それだけを言って去っていく。女性もきっと、そろそろ寝るのだろう。
部屋に二人でいるのに、たいして言葉も交わさない。信用してない相手に対する態度としては、妥当ではある。
少女は、けれど、今だけはそうした無言がありがたかった。
アウローラの隣人たちのことは大好きだけれど、何にもない振りをして笑うのは、少なからずすり減るものだ。
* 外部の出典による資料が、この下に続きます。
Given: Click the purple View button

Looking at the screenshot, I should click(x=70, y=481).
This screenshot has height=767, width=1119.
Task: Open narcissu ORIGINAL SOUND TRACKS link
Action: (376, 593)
少女はふらりと立ち上がって、教えられた通り寝室へと向かう。
素直に眠れる心地でなくとも、少しでも頭を休めなければ、結果的に調べ物は遅くなるのだから。

「……カプリ…、」

ここから星は見えない。見えるはずもない。
二人で歩いた通りも、陽の光すらも届かない。けれどそれはきっと、少年も同じことだ。
そういう、救いの手を見ることすらできない、星のない暗闇に少年はずっといたのだから。

だから、少女は眠る。少年に一番近いはずの、一人きりの夜の中で。